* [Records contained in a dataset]

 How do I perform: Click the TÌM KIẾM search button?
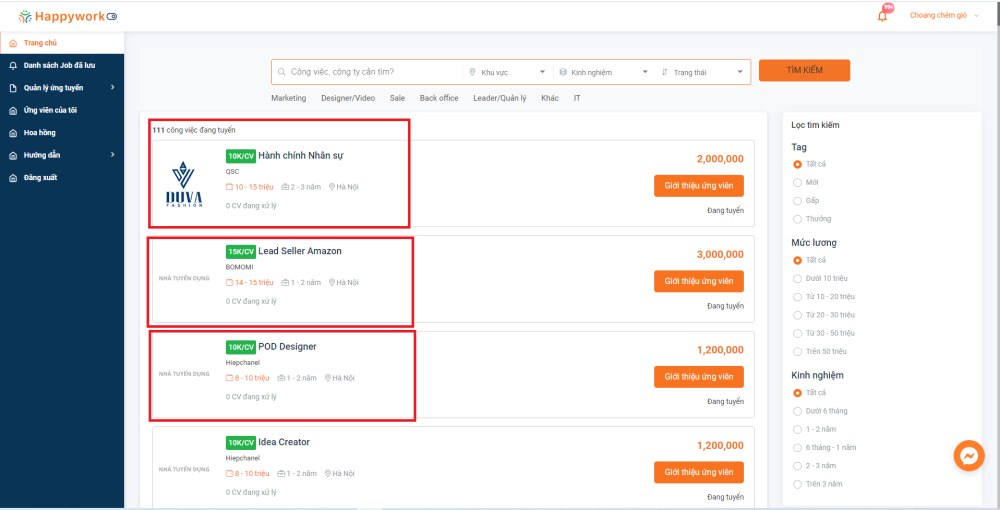(804, 71)
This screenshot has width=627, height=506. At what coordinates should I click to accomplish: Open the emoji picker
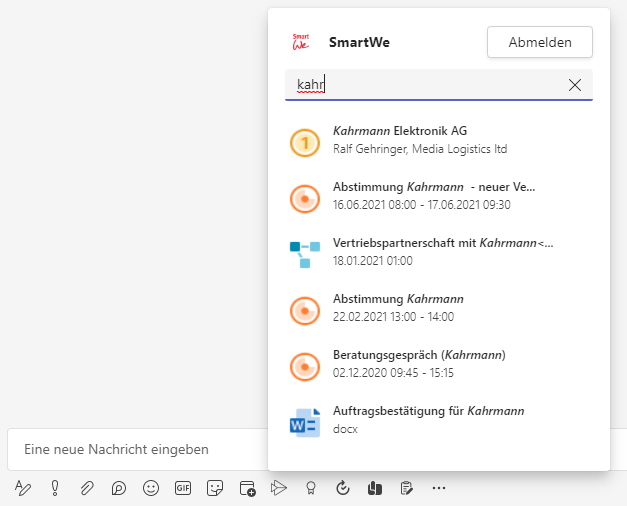[151, 488]
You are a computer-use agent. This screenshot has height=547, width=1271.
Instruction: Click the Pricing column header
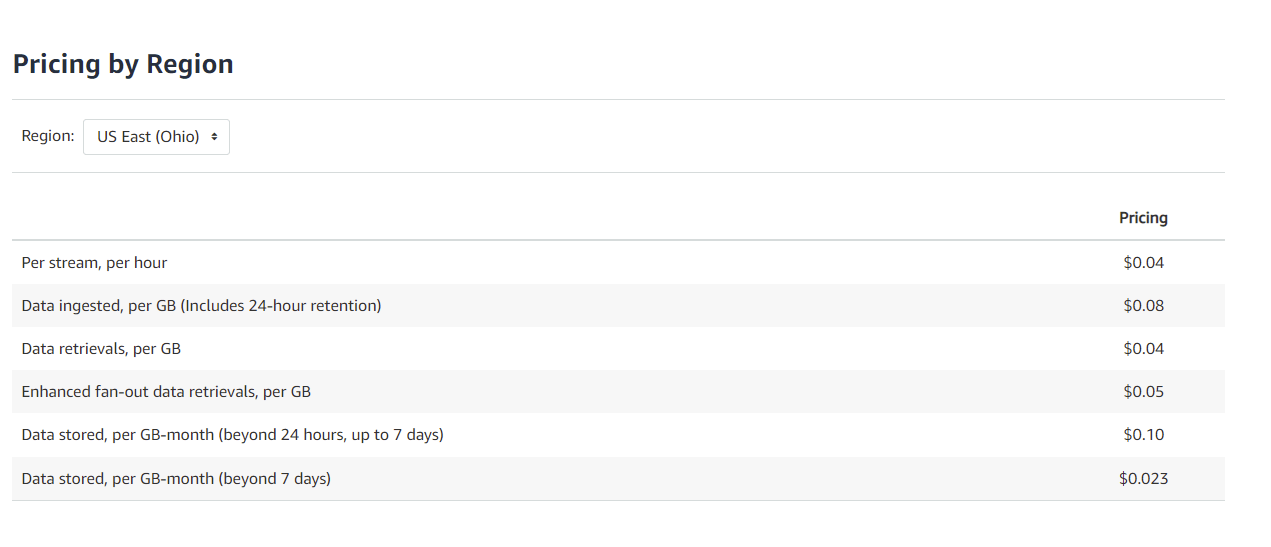point(1143,218)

* [EXERCISE OBJECTIVE] What's needed is every record restated exactly, pictures excluded.

* [REPLY TO THE EXERCISE]
 How do I perform: Click the TÌM KIẾM search button?
(804, 71)
This screenshot has width=627, height=506. At what coordinates should I click to accomplish: Open the emoji picker
[151, 488]
You are a computer-use agent. This screenshot has height=547, width=1271.
Instruction: Click the Pricing column header
point(1143,218)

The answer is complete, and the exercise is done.